HTCondor Project List Archives



[Date Prev][Date Next][Thread Prev][Thread Next][Date Index][Thread Index]

Re: [Condor-devel] [condor-fw] [nwp@xxxxxxxxxxxxxxxxxxxxxx: errorlog]



On Wed, May 16, 2012 at 01:06:47PM -0500, John (TJ) Knoeller wrote:
> Is it possible that the file size is 0, because the file has been
> written to but not (yet) closed?
> -tj

I wondered about that, but the job completed at 1800 last night , and I
mailed my query at 1200 today, so I rejected that in the belief a shadow
would not hang out for 18 hours trying to write a file.
> 
> 
> On 5/16/2012 12:29 PM, Todd Tannenbaum wrote:
> >On 5/16/2012 12:09 PM, Nathan Panike wrote:
> >>>Couple thoughts:
> >>>
> >>>1. fix your job?  what is creating the file somarun.1968334.0.xml?
> >>>is there any way for your job to create this file, fail to write
> >>>anything into it, and still exit with status 0 ?  me thinks there
> >>>is, and that is what is happening.
> >>
> >>The job produces output on every run when I run it by hand.
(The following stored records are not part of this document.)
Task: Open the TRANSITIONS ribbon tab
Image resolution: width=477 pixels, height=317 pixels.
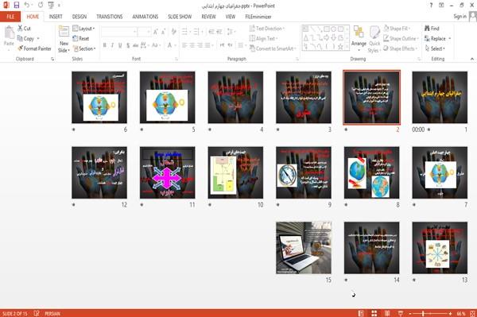Action: coord(110,17)
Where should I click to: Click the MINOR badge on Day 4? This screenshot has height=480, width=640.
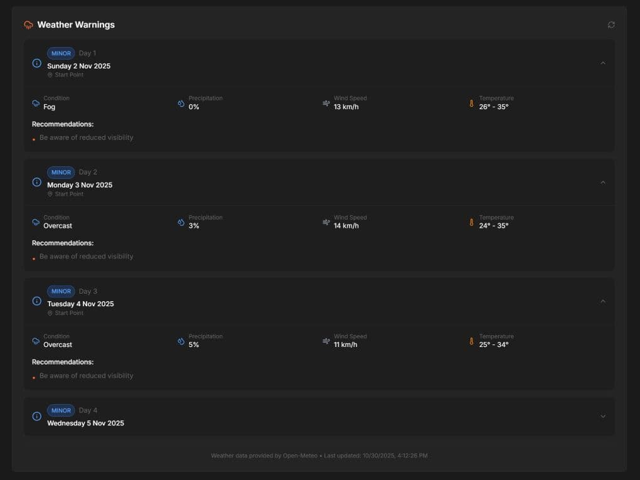point(61,410)
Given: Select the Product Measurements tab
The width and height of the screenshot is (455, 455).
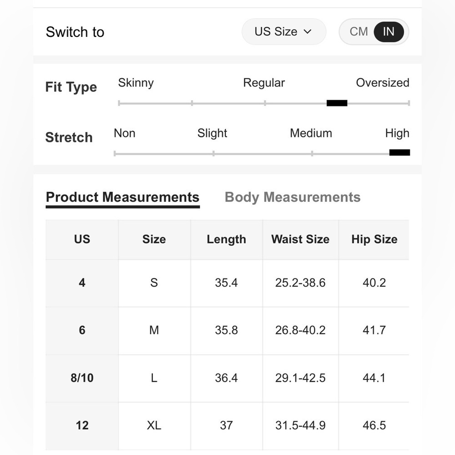Looking at the screenshot, I should pos(122,198).
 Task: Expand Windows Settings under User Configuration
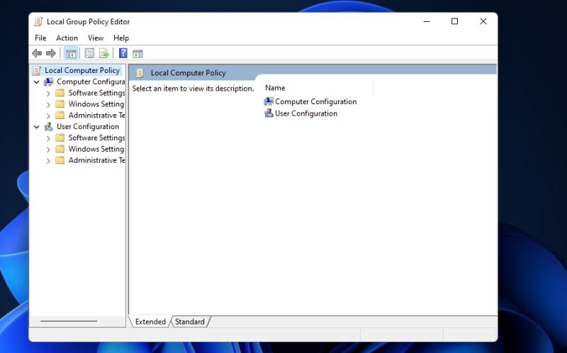(48, 150)
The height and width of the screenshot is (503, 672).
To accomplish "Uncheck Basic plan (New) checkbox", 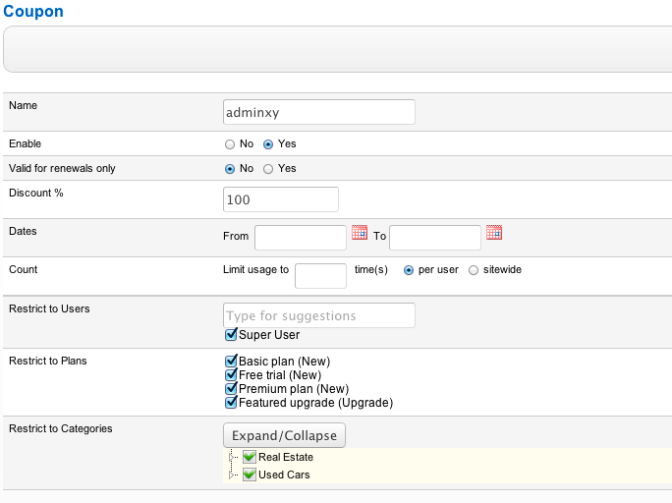I will 231,362.
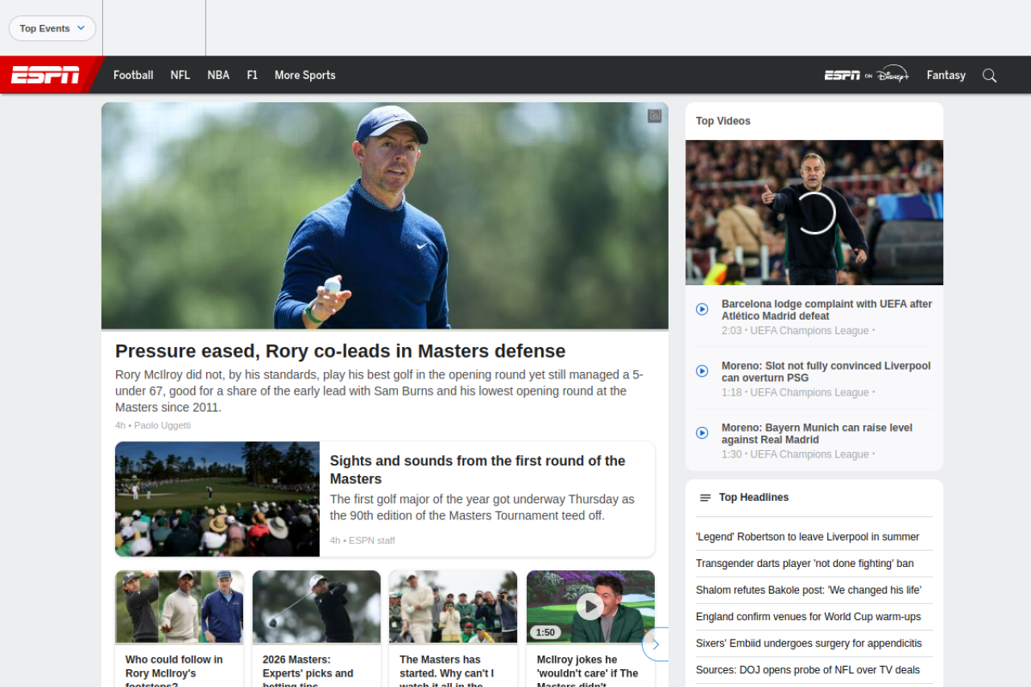Click the ESPN logo home icon
This screenshot has height=687, width=1031.
[45, 75]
Your
> >>hypothesis runs into the line above:
> >>
> >>    2923130  -  Total Bytes Sent By Job
> >>
> >>This indicates that the shadow believes output was sent back, and yet
> >>the file is empty.
> >>
> >
> >True, my hypothesis was formulated in an absence of information /
> >background... for all I know your job is producing 200 output
> >files and the Total Bytes Sent is reflecting files other the one
> >empty file.
> >
> >Another thought --  iirc, your submitted your job to transfer on
> >exit or evict... is your job truly prepared to resume with
> >half-filled output files?  Maybe you want your job to only
> >transfer on exit....
> >
> >Yet another (depressing) thought... maybe we have a serious
> >regression in the Condor file transfer code.  :(
> >
> >Todd
> >
> >p.s. we probably should've had this discussion on
> >condor-developer, nothing really UW FW team specific about it...
> >
> >>>
> >>>or
> >>>
> >>>2. If (1) is difficult, consider submiting with DAGMan and have the
> >>>post script validate the output files.
> >>>
> >>That is probably what I will have to do.
> >
> >